Sphinx celerio Linnaeus, 1758, Syst. Nat. (Edn 10) 1: 491. Type locality: not stated.
Synonym. Sphinx celerio Linnaeus, 1758.
Synonym. Sphinx tisiphone Linnaeus, 1758, Syst. Nat. (Edn 10) 1: 492.
Synonym. Phalaena inquilinus Harris, 1780, An exposition of English Insects: 93.
Synonym. Elpenor phoenix Oken, 1815, Okens Lehrbuch Naturgesch. 3: 760.
Synonym. Hippotion ocys Hübner, , Verz. bekannter Schmett.: 135.
Synonym.
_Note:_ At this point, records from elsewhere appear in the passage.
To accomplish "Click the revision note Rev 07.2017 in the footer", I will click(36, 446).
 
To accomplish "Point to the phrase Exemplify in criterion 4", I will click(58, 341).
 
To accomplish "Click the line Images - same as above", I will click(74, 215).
Deilephila celerio augustii (Trimoulet, 1858).
Synonym. Deilephila albo-lineata Montrouzier, 1864, Annls Soc. linn. Lyon (2) 11: 250.
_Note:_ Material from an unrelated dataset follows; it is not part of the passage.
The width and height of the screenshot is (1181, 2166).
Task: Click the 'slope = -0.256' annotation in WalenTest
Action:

Synonym. Hippotion celerio brunnea Tutt, 1904.
Synonym. Hippotion celerio pallida Tutt, 1904.
Synonym. Hippotion celerio unicolor Tutt, 1904.
Synonym. Hippotion celerio sieberti (Closs, 1910).
Synonym. Hippotion celerio rosea (Closs, 1911).
Synonym. Hippotion celerio luecki Closs, 1912.
Wingspan: 60--80mm. Forewing upperside with lower edge of the discal cell highlighted in white and black; discal spot a small but conspicuous black dot; oblique postmedian band also highlighted in silver-white (occasionally reduced), angled at Cu1. Hindwing upperside with a bright pink basal and tornal area; black median and submarginal bands separated by a pink postmedian band that is divided into sharply delimited pink spots by sharp black lines along the veins. Foreleg basitarsus with external row of spines accompanied by a row of smaller spines.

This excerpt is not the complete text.